**How to complete this task:**
From the first line to the last, output the material exactly.

**Material to process:**
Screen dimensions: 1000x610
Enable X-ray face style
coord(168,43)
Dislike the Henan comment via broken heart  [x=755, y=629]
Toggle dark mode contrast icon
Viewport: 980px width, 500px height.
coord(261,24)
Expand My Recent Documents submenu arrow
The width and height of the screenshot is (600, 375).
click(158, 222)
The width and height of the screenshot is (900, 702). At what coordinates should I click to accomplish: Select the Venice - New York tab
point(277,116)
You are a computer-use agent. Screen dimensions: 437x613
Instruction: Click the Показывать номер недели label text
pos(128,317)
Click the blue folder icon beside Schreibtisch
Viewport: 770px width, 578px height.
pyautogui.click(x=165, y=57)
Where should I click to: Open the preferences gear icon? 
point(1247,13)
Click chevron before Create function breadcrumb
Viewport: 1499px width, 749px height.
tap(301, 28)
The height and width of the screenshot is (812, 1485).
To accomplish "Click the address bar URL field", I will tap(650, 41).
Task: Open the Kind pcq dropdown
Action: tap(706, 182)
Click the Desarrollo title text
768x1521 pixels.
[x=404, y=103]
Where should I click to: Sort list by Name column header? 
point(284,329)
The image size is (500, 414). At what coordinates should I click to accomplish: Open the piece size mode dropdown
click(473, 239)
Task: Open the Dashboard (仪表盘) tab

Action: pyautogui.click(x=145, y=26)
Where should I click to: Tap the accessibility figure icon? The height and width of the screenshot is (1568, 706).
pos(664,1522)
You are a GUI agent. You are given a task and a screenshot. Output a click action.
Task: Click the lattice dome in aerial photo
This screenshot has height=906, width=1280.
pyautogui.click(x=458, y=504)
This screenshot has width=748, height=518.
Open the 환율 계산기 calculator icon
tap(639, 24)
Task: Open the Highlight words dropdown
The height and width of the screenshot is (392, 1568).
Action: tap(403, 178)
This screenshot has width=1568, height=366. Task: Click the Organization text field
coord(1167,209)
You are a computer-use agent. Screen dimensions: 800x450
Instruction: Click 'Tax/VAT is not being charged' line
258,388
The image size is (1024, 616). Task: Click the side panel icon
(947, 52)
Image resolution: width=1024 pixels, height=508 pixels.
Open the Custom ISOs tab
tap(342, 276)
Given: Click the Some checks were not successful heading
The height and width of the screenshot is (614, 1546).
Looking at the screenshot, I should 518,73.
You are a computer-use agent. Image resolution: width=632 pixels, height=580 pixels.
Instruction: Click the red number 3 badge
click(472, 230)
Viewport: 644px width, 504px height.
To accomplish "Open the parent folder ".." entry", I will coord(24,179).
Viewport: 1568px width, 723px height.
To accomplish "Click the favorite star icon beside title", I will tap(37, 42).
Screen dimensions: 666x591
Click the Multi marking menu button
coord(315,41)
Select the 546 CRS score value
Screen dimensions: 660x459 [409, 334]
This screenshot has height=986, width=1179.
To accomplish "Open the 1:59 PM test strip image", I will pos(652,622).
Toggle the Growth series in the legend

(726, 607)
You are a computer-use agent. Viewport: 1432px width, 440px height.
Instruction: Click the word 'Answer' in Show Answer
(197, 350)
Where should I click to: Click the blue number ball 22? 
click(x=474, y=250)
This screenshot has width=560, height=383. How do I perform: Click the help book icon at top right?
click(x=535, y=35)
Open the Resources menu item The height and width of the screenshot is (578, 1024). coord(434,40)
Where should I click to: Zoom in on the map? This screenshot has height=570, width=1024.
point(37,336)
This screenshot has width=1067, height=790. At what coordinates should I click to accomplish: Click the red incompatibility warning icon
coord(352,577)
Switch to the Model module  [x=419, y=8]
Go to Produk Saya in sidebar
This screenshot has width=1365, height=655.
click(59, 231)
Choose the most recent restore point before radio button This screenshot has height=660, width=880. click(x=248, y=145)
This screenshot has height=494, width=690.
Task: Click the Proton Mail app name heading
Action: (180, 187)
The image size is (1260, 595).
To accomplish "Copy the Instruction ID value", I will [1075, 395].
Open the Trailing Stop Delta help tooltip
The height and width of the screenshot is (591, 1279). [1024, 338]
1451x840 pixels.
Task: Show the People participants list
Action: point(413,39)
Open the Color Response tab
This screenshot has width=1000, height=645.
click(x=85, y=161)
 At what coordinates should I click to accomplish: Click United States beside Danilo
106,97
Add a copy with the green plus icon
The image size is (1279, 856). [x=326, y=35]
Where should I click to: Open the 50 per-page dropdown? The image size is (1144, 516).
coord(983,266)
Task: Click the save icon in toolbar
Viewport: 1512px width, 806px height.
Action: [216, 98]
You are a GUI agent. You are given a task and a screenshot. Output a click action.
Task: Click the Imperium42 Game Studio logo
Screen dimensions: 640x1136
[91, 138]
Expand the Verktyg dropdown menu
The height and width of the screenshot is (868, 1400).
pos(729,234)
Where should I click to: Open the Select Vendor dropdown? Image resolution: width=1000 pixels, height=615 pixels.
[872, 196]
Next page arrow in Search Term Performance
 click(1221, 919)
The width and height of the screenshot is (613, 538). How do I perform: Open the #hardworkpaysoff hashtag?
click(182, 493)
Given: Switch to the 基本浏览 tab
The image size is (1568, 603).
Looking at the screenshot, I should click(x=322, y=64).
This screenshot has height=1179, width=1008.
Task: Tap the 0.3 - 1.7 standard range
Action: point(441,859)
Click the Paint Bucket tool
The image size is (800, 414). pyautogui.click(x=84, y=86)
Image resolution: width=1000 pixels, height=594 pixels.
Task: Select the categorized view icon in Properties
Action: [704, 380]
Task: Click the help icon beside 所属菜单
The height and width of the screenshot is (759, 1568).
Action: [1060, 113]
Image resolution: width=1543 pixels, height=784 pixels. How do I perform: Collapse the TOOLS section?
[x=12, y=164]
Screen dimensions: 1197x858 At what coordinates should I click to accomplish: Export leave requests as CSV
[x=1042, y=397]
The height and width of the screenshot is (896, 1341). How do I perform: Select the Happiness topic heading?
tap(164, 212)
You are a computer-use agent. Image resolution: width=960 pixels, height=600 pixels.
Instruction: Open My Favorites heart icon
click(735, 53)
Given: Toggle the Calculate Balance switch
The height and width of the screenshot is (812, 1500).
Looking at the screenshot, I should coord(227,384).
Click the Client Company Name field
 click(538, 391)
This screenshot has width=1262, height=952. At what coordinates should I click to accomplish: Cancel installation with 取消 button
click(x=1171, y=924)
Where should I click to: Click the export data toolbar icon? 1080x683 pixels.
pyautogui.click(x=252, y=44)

**Written reply:**
Screen dimensions: 1000x610
Enable X-ray face style
coord(168,43)
Dislike the Henan comment via broken heart  [x=755, y=629]
Toggle dark mode contrast icon
Viewport: 980px width, 500px height.
coord(261,24)
Expand My Recent Documents submenu arrow
The width and height of the screenshot is (600, 375).
click(158, 222)
The width and height of the screenshot is (900, 702). At what coordinates should I click to accomplish: Select the Venice - New York tab
point(277,116)
You are a computer-use agent. Screen dimensions: 437x613
Instruction: Click the Показывать номер недели label text
pos(128,317)
Click the blue folder icon beside Schreibtisch
Viewport: 770px width, 578px height.
pyautogui.click(x=165, y=57)
Where should I click to: Open the preferences gear icon? 
point(1247,13)
Click chevron before Create function breadcrumb
Viewport: 1499px width, 749px height.
tap(301, 28)
The height and width of the screenshot is (812, 1485).
To accomplish "Click the address bar URL field", I will tap(650, 41).
Task: Open the Kind pcq dropdown
Action: tap(706, 182)
Click the Desarrollo title text
768x1521 pixels.
[x=404, y=103]
Where should I click to: Sort list by Name column header? 
point(284,329)
The image size is (500, 414). At what coordinates should I click to accomplish: Open the piece size mode dropdown
click(473, 239)
Task: Open the Dashboard (仪表盘) tab

Action: pyautogui.click(x=145, y=26)
Where should I click to: Tap the accessibility figure icon? The height and width of the screenshot is (1568, 706).
pos(664,1522)
You are a GUI agent. You are given a task and a screenshot. Output a click action.
Task: Click the lattice dome in aerial photo
This screenshot has height=906, width=1280.
pyautogui.click(x=458, y=504)
This screenshot has width=748, height=518.
Open the 환율 계산기 calculator icon
tap(639, 24)
Task: Open the Highlight words dropdown
The height and width of the screenshot is (392, 1568).
Action: tap(403, 178)
This screenshot has width=1568, height=366. Task: Click the Organization text field
coord(1167,209)
You are a computer-use agent. Screen dimensions: 800x450
Instruction: Click 'Tax/VAT is not being charged' line
258,388
The image size is (1024, 616). Task: Click the side panel icon
(947, 52)
Image resolution: width=1024 pixels, height=508 pixels.
Open the Custom ISOs tab
tap(342, 276)
Given: Click the Some checks were not successful heading
The height and width of the screenshot is (614, 1546).
Looking at the screenshot, I should 518,73.
You are a computer-use agent. Image resolution: width=632 pixels, height=580 pixels.
Instruction: Click the red number 3 badge
click(472, 230)
Viewport: 644px width, 504px height.
To accomplish "Open the parent folder ".." entry", I will coord(24,179).
Viewport: 1568px width, 723px height.
To accomplish "Click the favorite star icon beside title", I will tap(37, 42).
Screen dimensions: 666x591
Click the Multi marking menu button
coord(315,41)
Select the 546 CRS score value
Screen dimensions: 660x459 [409, 334]
This screenshot has height=986, width=1179.
To accomplish "Open the 1:59 PM test strip image", I will pos(652,622).
Toggle the Growth series in the legend

(726, 607)
You are a computer-use agent. Viewport: 1432px width, 440px height.
Instruction: Click the word 'Answer' in Show Answer
(197, 350)
Where should I click to: Click the blue number ball 22? 
click(x=474, y=250)
This screenshot has width=560, height=383. How do I perform: Click the help book icon at top right?
click(x=535, y=35)
Open the Resources menu item The height and width of the screenshot is (578, 1024). coord(434,40)
Where should I click to: Zoom in on the map? This screenshot has height=570, width=1024.
point(37,336)
This screenshot has width=1067, height=790. At what coordinates should I click to accomplish: Click the red incompatibility warning icon
coord(352,577)
Switch to the Model module  [x=419, y=8]
Go to Produk Saya in sidebar
This screenshot has width=1365, height=655.
click(59, 231)
Choose the most recent restore point before radio button This screenshot has height=660, width=880. click(x=248, y=145)
This screenshot has height=494, width=690.
Task: Click the Proton Mail app name heading
Action: (180, 187)
The image size is (1260, 595).
To accomplish "Copy the Instruction ID value", I will [1075, 395].
Open the Trailing Stop Delta help tooltip
The height and width of the screenshot is (591, 1279). [1024, 338]
1451x840 pixels.
Task: Show the People participants list
Action: point(413,39)
Open the Color Response tab
This screenshot has width=1000, height=645.
click(x=85, y=161)
 At what coordinates should I click to accomplish: Click United States beside Danilo
106,97
Add a copy with the green plus icon
The image size is (1279, 856). [x=326, y=35]
Where should I click to: Open the 50 per-page dropdown? The image size is (1144, 516).
coord(983,266)
Task: Click the save icon in toolbar
Viewport: 1512px width, 806px height.
Action: [216, 98]
You are a GUI agent. You are given a task and a screenshot. Output a click action.
Task: Click the Imperium42 Game Studio logo
Screen dimensions: 640x1136
[91, 138]
Expand the Verktyg dropdown menu
The height and width of the screenshot is (868, 1400).
pos(729,234)
Where should I click to: Open the Select Vendor dropdown? Image resolution: width=1000 pixels, height=615 pixels.
[872, 196]
Next page arrow in Search Term Performance
 click(1221, 919)
The width and height of the screenshot is (613, 538). How do I perform: Open the #hardworkpaysoff hashtag?
click(182, 493)
Given: Switch to the 基本浏览 tab
The image size is (1568, 603).
Looking at the screenshot, I should click(x=322, y=64).
This screenshot has height=1179, width=1008.
Task: Tap the 0.3 - 1.7 standard range
Action: point(441,859)
Click the Paint Bucket tool
The image size is (800, 414). pyautogui.click(x=84, y=86)
Image resolution: width=1000 pixels, height=594 pixels.
Task: Select the categorized view icon in Properties
Action: [704, 380]
Task: Click the help icon beside 所属菜单
The height and width of the screenshot is (759, 1568).
Action: [1060, 113]
Image resolution: width=1543 pixels, height=784 pixels. How do I perform: Collapse the TOOLS section?
[x=12, y=164]
Screen dimensions: 1197x858 At what coordinates should I click to accomplish: Export leave requests as CSV
[x=1042, y=397]
The height and width of the screenshot is (896, 1341). How do I perform: Select the Happiness topic heading?
tap(164, 212)
You are a computer-use agent. Image resolution: width=960 pixels, height=600 pixels.
Instruction: Open My Favorites heart icon
click(735, 53)
Given: Toggle the Calculate Balance switch
The height and width of the screenshot is (812, 1500).
Looking at the screenshot, I should coord(227,384).
Click the Client Company Name field
 click(538, 391)
This screenshot has width=1262, height=952. At what coordinates should I click to accomplish: Cancel installation with 取消 button
click(x=1171, y=924)
Where should I click to: Click the export data toolbar icon? 1080x683 pixels.
pyautogui.click(x=252, y=44)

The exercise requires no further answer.